Media reports said that the clashes took place on Monday, on mountain hills more than 4,200 meters high and at temperatures as low as minus zero, and that some soldiers are believed to have fallen into the fast-flowing Glwan River.
It is not entirely known how many soldiers participated in the clash, but a prominent Indian army official told the BBC that 55 Indian soldiers were facing 300 Chinese soldiers, but the BBC could not verify his account.
“They beat our children on the head with metal clubs wrapped in barbed wire,” the Indian officer said, describing the Chinese as “death squads.”
On Tuesday evening, the Indian army confirmed that 17 of the soldiers who died “were seriously injured due to their due performance at the site of the confrontation and that they were subjected to sub-zero temperatures in the high region.” It is believed that some of the soldiers died due to their injuries, as they were unable to survive the freezing temperatures during the night.
Initial reports had indicated that some Indian soldiers were missing, but officials say all those involved in the clash have been found.
What is the reason for the absence of weapons?
An agreement reached between the two sides in 1996 prohibits weapons and explosives within two kilometers of the actual observation line along the disputed border to prevent the situation from escalating.
It is noteworthy that China and India are the two largest countries in the world in terms of population and they have the two largest armies by number of individuals. The two countries also have nuclear missiles, so the arms embargo is seen as a way to prevent accidents from spinning out of control.
The two countries have a history of confrontation and overlapping regional demands along more than 3,440 kilometers of borders that were poorly drawn to separate the two countries in what is known as the actual monitoring line.
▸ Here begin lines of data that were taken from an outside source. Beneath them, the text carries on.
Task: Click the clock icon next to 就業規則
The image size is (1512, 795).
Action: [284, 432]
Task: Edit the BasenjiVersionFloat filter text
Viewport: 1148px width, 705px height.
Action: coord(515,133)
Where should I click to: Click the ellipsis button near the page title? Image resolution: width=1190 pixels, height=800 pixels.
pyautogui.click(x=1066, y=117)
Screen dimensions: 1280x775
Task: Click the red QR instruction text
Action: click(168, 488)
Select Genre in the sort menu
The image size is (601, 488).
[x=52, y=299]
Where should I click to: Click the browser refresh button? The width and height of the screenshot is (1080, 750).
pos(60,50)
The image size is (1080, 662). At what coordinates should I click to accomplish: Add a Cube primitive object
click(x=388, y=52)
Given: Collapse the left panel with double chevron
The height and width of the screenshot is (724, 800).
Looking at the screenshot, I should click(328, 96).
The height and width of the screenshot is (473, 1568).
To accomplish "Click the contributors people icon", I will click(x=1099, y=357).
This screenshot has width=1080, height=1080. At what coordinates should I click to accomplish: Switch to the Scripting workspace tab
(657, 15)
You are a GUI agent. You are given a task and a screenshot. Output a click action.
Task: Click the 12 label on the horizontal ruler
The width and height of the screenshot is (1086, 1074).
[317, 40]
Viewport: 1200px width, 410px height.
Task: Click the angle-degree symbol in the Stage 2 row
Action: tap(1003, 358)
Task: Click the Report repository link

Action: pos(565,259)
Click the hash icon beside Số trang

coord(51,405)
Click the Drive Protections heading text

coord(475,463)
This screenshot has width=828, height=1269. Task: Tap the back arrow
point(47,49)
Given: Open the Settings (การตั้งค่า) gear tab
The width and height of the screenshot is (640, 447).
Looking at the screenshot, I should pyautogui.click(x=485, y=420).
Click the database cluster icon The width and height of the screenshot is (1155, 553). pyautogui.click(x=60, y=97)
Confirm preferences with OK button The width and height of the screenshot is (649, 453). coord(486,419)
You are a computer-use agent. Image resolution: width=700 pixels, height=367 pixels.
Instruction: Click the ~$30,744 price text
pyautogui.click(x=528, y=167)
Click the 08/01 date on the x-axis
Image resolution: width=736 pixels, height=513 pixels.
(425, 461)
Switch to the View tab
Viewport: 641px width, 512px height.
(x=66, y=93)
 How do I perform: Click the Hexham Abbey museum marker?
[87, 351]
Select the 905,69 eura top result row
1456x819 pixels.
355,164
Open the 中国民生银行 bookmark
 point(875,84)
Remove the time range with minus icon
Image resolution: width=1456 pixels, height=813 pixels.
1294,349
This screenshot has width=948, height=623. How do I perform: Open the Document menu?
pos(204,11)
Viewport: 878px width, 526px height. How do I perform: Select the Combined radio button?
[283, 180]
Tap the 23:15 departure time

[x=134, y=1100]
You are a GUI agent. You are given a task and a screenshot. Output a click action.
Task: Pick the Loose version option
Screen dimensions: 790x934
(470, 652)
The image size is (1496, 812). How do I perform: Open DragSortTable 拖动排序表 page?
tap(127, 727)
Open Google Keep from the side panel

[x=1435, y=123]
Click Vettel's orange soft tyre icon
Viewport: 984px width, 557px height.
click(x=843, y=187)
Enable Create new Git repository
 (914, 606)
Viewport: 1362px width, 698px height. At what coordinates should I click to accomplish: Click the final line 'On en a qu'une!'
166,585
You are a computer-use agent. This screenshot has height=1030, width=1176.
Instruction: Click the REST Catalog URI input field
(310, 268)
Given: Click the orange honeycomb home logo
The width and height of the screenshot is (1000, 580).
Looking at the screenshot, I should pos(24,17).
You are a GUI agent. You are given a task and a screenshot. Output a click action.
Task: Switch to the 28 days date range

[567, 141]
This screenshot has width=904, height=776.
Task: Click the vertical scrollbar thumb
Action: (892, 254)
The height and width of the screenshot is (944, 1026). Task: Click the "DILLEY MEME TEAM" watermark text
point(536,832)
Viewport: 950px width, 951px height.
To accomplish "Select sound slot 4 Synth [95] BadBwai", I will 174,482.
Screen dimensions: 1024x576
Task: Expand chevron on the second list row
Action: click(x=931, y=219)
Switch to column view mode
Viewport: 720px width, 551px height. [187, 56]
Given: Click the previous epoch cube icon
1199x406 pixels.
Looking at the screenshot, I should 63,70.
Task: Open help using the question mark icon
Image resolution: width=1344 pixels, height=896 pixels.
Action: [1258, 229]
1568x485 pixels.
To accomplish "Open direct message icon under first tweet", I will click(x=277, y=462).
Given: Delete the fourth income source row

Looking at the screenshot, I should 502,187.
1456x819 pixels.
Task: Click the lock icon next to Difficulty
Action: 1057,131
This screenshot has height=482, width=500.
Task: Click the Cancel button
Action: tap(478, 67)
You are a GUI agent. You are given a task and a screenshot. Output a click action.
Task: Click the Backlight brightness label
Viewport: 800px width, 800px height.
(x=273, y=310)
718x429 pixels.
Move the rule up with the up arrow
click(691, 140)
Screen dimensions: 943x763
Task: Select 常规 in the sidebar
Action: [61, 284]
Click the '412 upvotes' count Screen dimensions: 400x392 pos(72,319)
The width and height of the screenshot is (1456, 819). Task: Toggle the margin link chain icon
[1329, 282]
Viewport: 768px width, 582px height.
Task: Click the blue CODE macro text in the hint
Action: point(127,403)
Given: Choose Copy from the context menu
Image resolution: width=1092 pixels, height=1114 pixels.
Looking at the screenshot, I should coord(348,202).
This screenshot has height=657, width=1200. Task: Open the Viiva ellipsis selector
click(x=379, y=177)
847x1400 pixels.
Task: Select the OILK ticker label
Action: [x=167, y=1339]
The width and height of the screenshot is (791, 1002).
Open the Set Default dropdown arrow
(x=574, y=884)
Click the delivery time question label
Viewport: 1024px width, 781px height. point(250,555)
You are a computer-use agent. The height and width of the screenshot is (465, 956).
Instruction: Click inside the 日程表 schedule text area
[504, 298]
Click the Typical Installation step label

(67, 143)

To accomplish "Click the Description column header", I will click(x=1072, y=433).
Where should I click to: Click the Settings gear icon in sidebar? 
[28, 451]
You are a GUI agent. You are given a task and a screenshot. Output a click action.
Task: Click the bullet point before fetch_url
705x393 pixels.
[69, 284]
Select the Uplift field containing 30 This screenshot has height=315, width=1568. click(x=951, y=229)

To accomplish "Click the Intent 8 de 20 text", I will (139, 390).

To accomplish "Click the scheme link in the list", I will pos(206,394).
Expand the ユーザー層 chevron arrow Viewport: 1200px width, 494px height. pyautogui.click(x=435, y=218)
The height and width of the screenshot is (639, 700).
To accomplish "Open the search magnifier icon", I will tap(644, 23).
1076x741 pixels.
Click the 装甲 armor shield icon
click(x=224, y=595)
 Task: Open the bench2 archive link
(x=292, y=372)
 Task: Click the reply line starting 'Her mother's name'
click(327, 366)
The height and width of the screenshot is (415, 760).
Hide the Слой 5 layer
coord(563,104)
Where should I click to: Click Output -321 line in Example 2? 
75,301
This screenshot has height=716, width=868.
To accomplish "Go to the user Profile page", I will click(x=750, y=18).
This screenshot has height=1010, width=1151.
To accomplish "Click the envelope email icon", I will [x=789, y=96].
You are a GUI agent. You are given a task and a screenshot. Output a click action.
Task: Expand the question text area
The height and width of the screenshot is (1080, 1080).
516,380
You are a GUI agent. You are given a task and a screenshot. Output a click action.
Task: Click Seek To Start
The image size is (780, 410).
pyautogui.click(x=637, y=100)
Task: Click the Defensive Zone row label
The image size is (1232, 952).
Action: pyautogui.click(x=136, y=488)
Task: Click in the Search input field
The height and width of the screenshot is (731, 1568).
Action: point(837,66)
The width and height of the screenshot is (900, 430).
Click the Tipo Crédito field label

The two countries fought a short war in 1962 that ended in a humiliating defeat for India. Since that date, a number of violent confrontations occurred, most notably in 1975 when a skirmish resulted in the killing of four Indian soldiers.
No bullet has been fired since that date. However, tensions have been escalating along the border in recent weeks. Last May, Indian and Chinese soldiers exchanged punches at the border in Lake Pangong District, Ladakh District and in Indias northeastern Sikkim state hundreds of miles to the east.
India says China occupies 38,000 square kilometers of its territory, accusing Beijing of escalating tension by sending thousands of soldiers to the Gallowan Valley in Ladakh State.
As for China, it indicates that India is also building roads and implementing projects for basic facilities in the region.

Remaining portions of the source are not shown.